Así lo advierte Ernesto Campos, economista y docente en la Universidad Internacional de Valencia (VIU), perteneciente a la red de educación superior Planeta Formación y Universidades.
"Las vacaciones, al fin y al cabo, son un gasto de disfrute inmediato que no genera valor económico futuro", apunta Ernesto Campos
"Si se asumió una deuda para financiarlas, puede haber una tensión en las finanzas sin justificación. El descanso debería dar paz, no facturas pendientes",subrayó.
Entre los consejos clave para evitar sorpresas en esta Semana Santa, Campos propone aplicar reglas básicas de educación financiera como no destinar más del 10% de los ingresos anuales o el 30% del ahorro disponible para el presupuesto vacacional.
Además, destinar un presupuesto diario limitado y métodos como la «regla de las 24h» para evitar compras impulsivas, que supone no excederse de una cantidad máxima cada día del viaje.
Además, Ernesto Campos recuerda la importancia de evitar errores comunes como no prever todos los gastos asociados al viaje, como seguros, transporte local o comidas, o abusar de la tarjeta de crédito sin un control real del gasto.

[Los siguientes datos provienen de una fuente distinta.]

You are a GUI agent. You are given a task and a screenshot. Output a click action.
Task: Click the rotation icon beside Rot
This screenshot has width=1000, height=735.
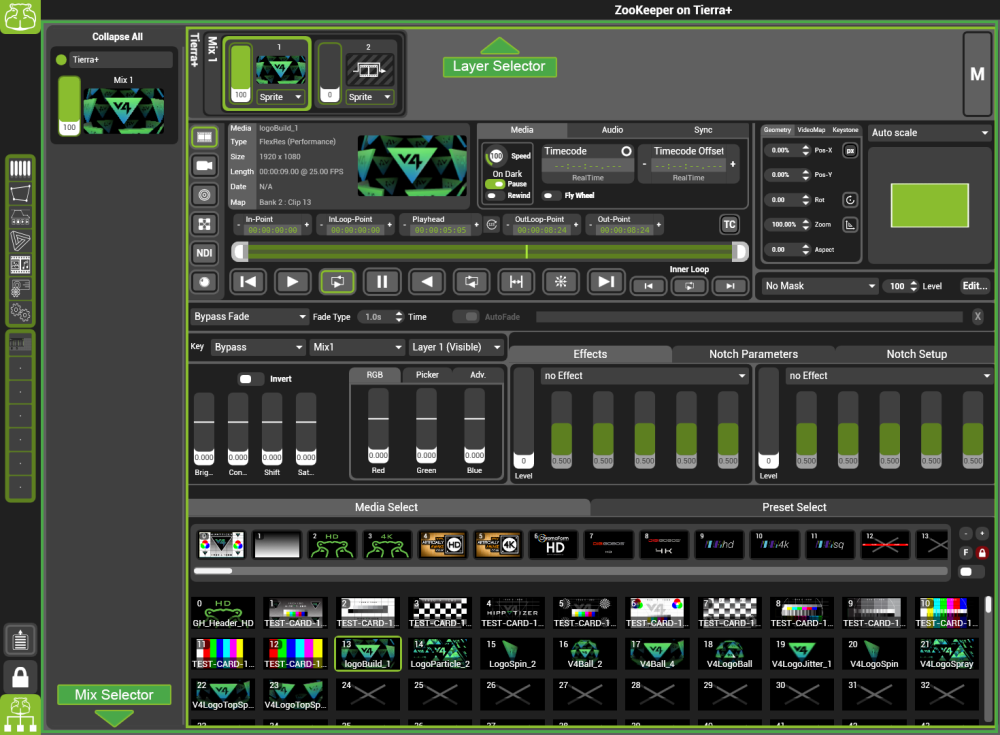(x=850, y=200)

“En el ámbito de la planificación financiera, solemos utilizar el método clásico de la regla del 50/30/20, donde el 50% del ingreso se destina a necesidades básicas, el 30% a ocio y deseos personales, donde entran las vacaciones, y el 20 % al ahorro”,explica.
“Organizar el presupuesto de esta forma permite evitar los excesos impulsivos y preparar con antelación el descanso. Guardar una pequeña cantidad mensual específica para las vacaciones, aunque sean montos bajos, puede marcar una gran diferencia”,agrega.
La planificación lo es todo al momento de viajar, y resulta mucho más placentero hacerlo cuando no hay urgencias ni deudas de por medio.